Role of Toll-like Receptor 4 Expressed by Fibroblasts in Allograft Fibrosis in Mouse Orthotopic Tracheal Transplantation

Abstract

Development of chronic lung allograft dysfunction involves various alloimmune-independent insults including those mediated by Toll-like receptor (TLR) signaling, which is known to activate alloimmune responses. We hypothesized that TLR signaling may also contribute to the activation of fibroblasts and promoting allograft airway fibrosis. Mouse orthotopic tracheal transplants were conducted between major histocompatibility complex (MHC)-mismatched Balb/c donor and wild-type C3H or C3H-derived TLR4 mutant recipients (nonfunctional TLR4). Immunohistochemistry on day 21 showed significantly smaller alpha-smooth muscle actin (α-SMA)-positive areas in TLR4 mutant recipients than wild-type recipients (P = .01). No difference was found for CD3+ T-cell infiltration. Proliferation of alloreactive T cells derived from the recipient spleen showed no difference between TLR4 mutant and wild-type recipients in a mixed lymphocyte reaction.

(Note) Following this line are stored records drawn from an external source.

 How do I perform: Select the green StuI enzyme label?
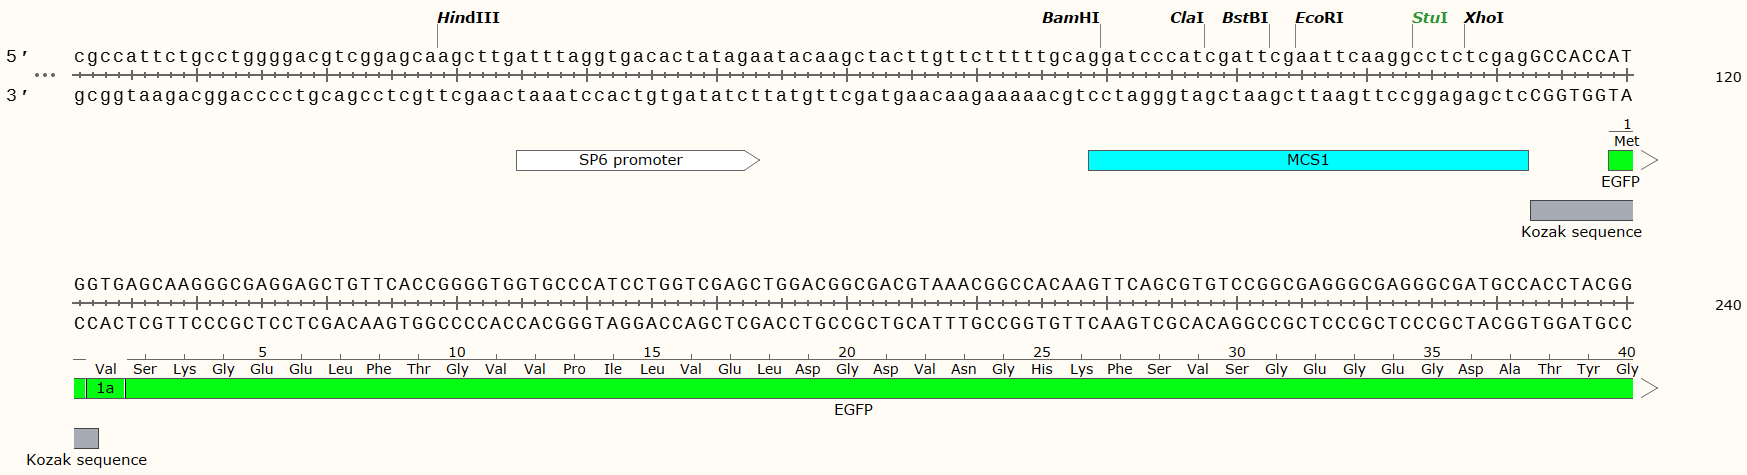pyautogui.click(x=1429, y=18)

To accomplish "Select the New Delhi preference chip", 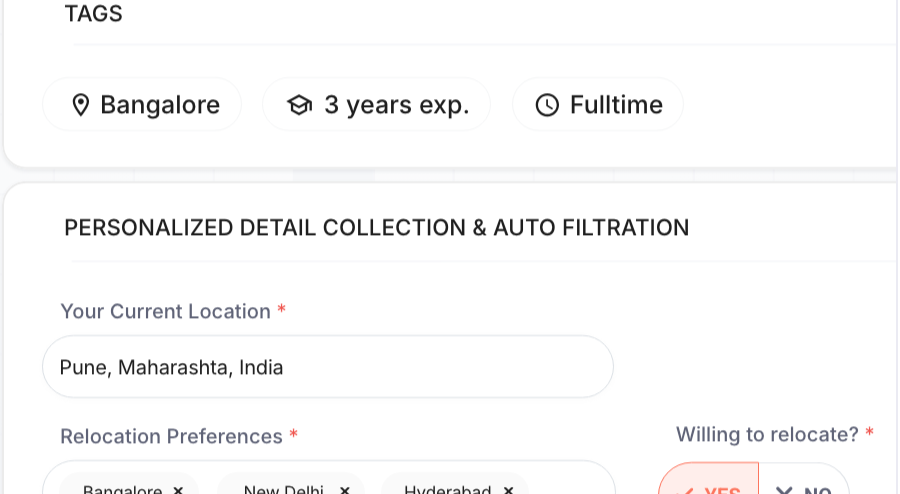I will pos(284,489).
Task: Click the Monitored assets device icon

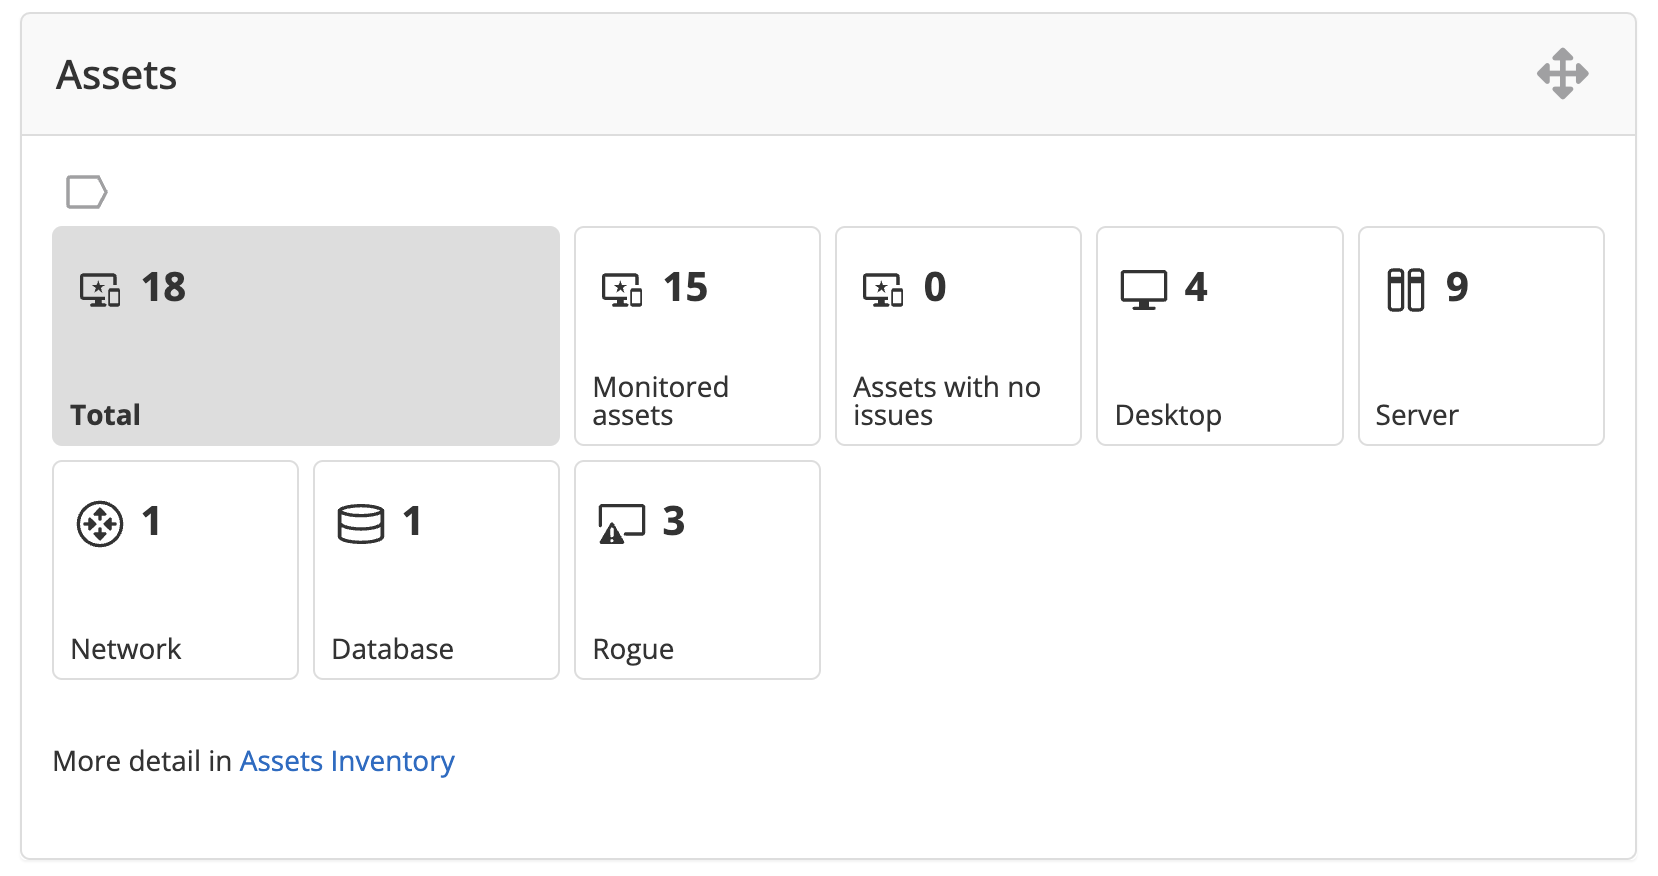Action: pos(621,290)
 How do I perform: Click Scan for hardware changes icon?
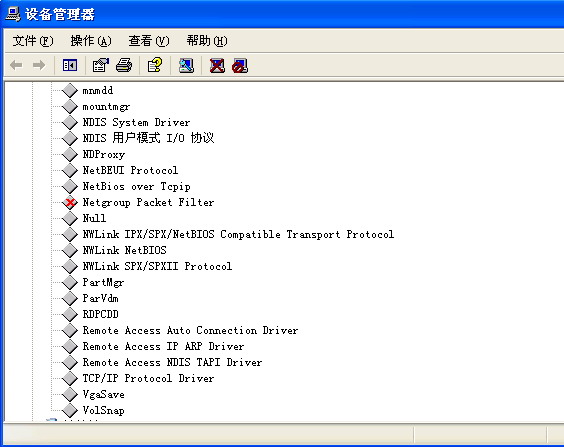(186, 65)
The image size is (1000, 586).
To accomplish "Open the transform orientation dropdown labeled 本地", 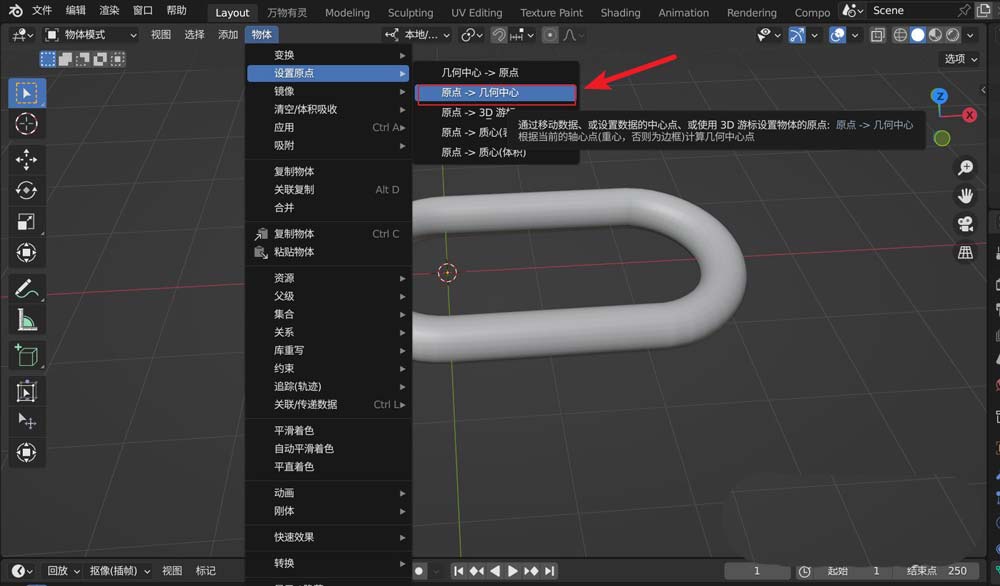I will [x=420, y=34].
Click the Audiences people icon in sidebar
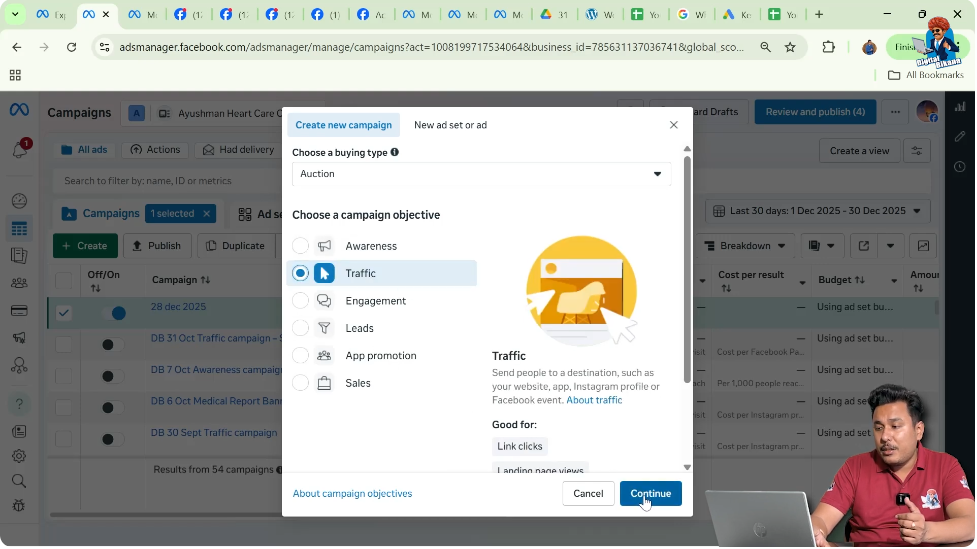The width and height of the screenshot is (977, 549). pos(19,284)
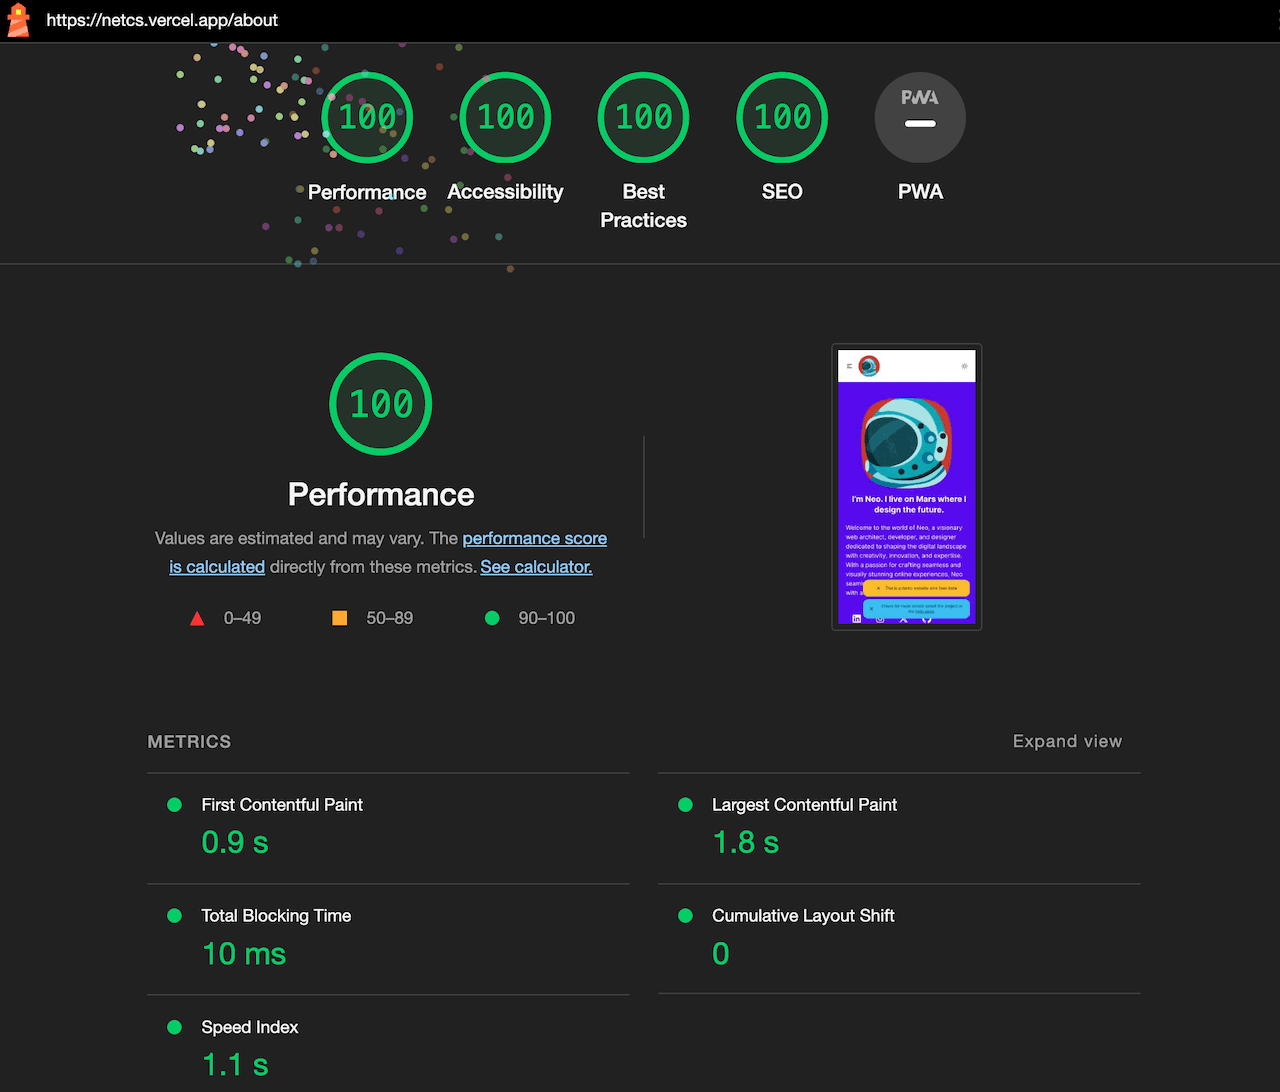Expand the Total Blocking Time metric
The width and height of the screenshot is (1280, 1092).
pyautogui.click(x=276, y=916)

The effect of TLR4 signaling was examined in primary pulmonary fibroblast cultures both with lipopolysaccharide (LPS) and transforming growth factor (TGF)-β1. Stimulation with LPS significantly increased expression of α-SMA mRNA in wild-type fibroblasts cultured with TGF-β1 compared with the control without LPS (P = .001). Taken together, these findings suggest disruption of TLR signaling leads to reduced activation of fibroblasts without affecting T-cell infiltration and proliferation in this model. TLR4-mediated activation of fibroblasts may be a potentially important mechanism of allograft remodeling.